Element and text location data

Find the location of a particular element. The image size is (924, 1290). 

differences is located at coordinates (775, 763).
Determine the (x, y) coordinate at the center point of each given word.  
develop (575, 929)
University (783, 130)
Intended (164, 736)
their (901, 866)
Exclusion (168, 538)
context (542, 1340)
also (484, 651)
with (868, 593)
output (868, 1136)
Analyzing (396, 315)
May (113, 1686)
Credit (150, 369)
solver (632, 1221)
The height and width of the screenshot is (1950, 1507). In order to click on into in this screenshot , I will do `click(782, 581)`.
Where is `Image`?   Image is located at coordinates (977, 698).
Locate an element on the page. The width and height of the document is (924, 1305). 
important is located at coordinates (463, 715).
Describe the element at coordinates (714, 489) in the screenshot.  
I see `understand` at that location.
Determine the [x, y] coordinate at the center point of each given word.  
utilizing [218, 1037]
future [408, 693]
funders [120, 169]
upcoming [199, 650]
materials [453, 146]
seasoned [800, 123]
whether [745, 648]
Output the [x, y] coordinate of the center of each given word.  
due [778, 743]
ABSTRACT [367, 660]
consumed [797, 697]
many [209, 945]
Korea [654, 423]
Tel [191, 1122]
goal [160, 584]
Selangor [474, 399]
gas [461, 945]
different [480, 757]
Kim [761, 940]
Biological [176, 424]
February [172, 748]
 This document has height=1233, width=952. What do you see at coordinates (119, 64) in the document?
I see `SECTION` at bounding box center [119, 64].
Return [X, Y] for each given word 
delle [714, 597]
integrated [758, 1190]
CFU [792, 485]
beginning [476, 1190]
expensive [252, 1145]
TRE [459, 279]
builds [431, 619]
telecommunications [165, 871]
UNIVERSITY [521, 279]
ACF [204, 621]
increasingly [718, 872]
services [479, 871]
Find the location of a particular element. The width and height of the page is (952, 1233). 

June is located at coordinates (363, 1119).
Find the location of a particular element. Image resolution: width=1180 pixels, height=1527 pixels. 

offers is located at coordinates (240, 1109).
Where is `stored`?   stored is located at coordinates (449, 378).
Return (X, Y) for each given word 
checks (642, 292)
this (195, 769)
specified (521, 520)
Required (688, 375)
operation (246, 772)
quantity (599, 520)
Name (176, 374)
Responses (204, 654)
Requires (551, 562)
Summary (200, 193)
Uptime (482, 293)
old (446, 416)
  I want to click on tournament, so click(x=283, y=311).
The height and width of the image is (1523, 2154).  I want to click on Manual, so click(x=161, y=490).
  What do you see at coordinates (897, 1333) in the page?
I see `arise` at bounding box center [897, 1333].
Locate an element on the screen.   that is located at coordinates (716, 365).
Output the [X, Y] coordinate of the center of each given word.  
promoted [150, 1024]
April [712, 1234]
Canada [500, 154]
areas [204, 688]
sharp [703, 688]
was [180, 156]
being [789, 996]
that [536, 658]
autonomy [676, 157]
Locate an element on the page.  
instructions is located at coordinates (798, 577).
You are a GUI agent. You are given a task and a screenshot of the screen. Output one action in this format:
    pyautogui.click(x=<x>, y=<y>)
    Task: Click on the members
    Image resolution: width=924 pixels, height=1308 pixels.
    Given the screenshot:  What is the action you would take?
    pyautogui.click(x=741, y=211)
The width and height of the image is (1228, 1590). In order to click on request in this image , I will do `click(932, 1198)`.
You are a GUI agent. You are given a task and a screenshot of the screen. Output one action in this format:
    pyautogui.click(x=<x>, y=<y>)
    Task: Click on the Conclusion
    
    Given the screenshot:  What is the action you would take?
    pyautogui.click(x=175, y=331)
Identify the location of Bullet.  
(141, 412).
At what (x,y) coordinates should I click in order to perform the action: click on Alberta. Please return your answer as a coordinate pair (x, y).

PROBLEM DETAILS:
Copy the lines of the material word for word, starting at the line that contains "Return [X, Y] for each given word" and ending at the line that contains "I want to click on tournament, so", with both of those lines included.

OUTPUT OF THE EXERCISE:
Return [X, Y] for each given word 
delle [714, 597]
integrated [758, 1190]
CFU [792, 485]
beginning [476, 1190]
expensive [252, 1145]
TRE [459, 279]
builds [431, 619]
telecommunications [165, 871]
UNIVERSITY [521, 279]
ACF [204, 621]
increasingly [718, 872]
services [479, 871]
Find the location of a particular element. The width and height of the page is (952, 1233). 

June is located at coordinates (363, 1119).
Find the location of a particular element. Image resolution: width=1180 pixels, height=1527 pixels. 

offers is located at coordinates (240, 1109).
Where is `stored`?   stored is located at coordinates (449, 378).
Return (X, Y) for each given word 
checks (642, 292)
this (195, 769)
specified (521, 520)
Required (688, 375)
operation (246, 772)
quantity (599, 520)
Name (176, 374)
Responses (204, 654)
Requires (551, 562)
Summary (200, 193)
Uptime (482, 293)
old (446, 416)
  I want to click on tournament, so click(x=283, y=311).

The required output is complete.